Ida looked up at her father, still clutching the red power ranger in her hand, Audrey’s turquoise eyes appearing behind those circular lenses. “No.”
“Food-”
“Water. Gasmask filters. Meds. Bullets. Tape. I know dad.” Ida cut him off. “I can make space... I have space.” She pleaded.
Slivers of light managed to slip their way in between the small cracks of rubble from the supermarket’s ceiling, webs of twisted metal barely holding everything together. They basked her in angelic light, giving life to the ashy motes that fluttered all around her, the exposed and frayed ends of her tied up scarlet hair glinting like piano wire. The sight reminded Judeau of the Holy Mary’s statue, covered in ash, surrounded by the corpse of the chapel, snowy and charred remains of pews and confession booths scattered about, some sublime mystery still lingering in the air that surrounded the surviving Old-World symbol.
It was poetic, he thought, picturesque, a miracle. Judeau was never really a man of religion, he’d only go to church for Audrey and her parents, and even when the world did freeze over and he lost everything that he had ever known, he never asked questions from God nor did he ever resent the situation. At times, he did, of course, but he’d shake those feelings and questions away the moment he’d see his daughter, eyes shaped like Audrey’s, carrying his greenish hue; Judeau would then be reminded of his obligation as her father, as her rock.
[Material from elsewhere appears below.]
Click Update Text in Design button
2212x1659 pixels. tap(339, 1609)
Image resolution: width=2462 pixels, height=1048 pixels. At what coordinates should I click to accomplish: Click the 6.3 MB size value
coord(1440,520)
But, in truth, Ida was more of a rock to Judeau than he was to her. When she’d tell him all about her nightmare as she huddled in his arms by the campfire, the ticks of their geiger counters replacing cricket chirps, Judeau would be reminded of his humanity. When she convinced him that snowmen would make better targets than tincans, mainly because she didn’t want to waste scraps of metal, Judeau would be reminded of his humanity. When she’d poke around corpses or dead dogs with the butt of her rifle, head tilting with innocence and curiosity, Judeau would be reminded of his humanity.
So as the image of the ashen statue dissipated the way a mirage would, and what remained was Ida, eyes shaped like Audrey’s, carrying his greenish hue, clutching the red power rangers in her hand; Judeau would, again, be reminded of his humanity.
“I’ll leave it behind if we need-”
He shook his head, with a smile hiding behind the lens.